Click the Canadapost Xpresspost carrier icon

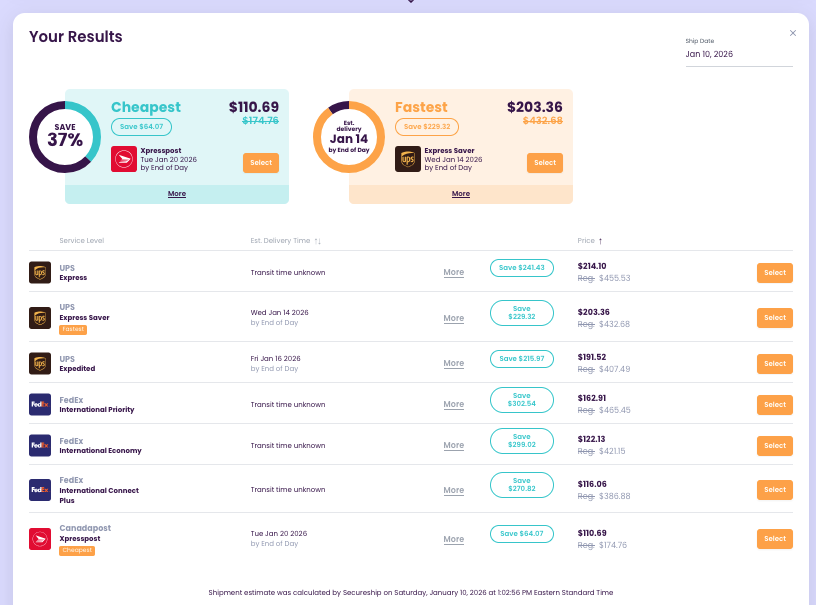40,538
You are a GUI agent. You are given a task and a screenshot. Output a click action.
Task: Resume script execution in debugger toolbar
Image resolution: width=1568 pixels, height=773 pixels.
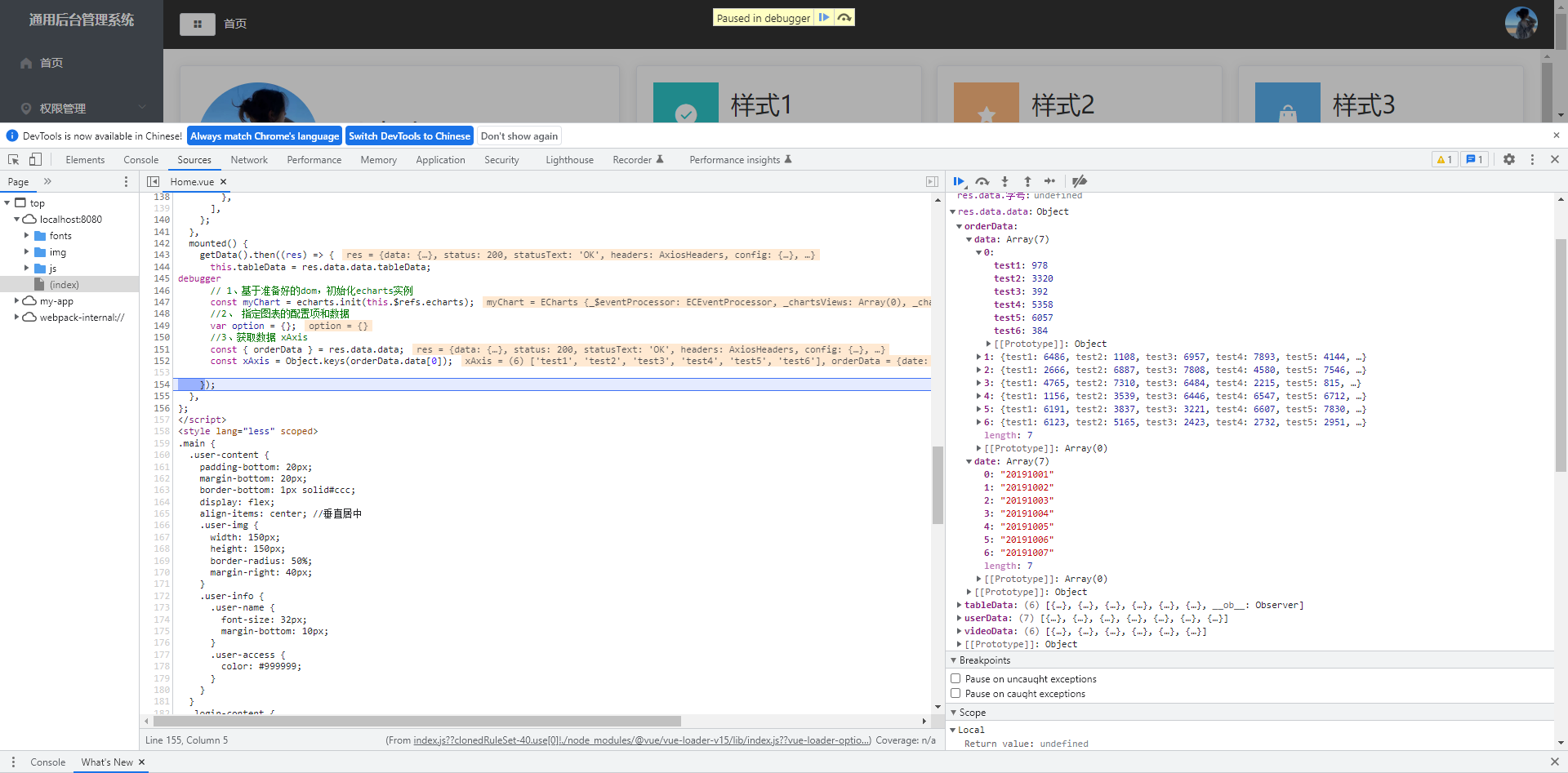pos(959,181)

§ **Task directions**
Rewrite the entries, substituting "debugging toolbar" for every occurrence of "debugger toolbar" and leaving everything else unchanged. Omit the pictures from your answer.

§ **Result**
Click the Canadapost Xpresspost carrier icon

40,538
You are a GUI agent. You are given a task and a screenshot. Output a click action.
Task: Resume script execution in debugging toolbar
Image resolution: width=1568 pixels, height=773 pixels.
pos(959,181)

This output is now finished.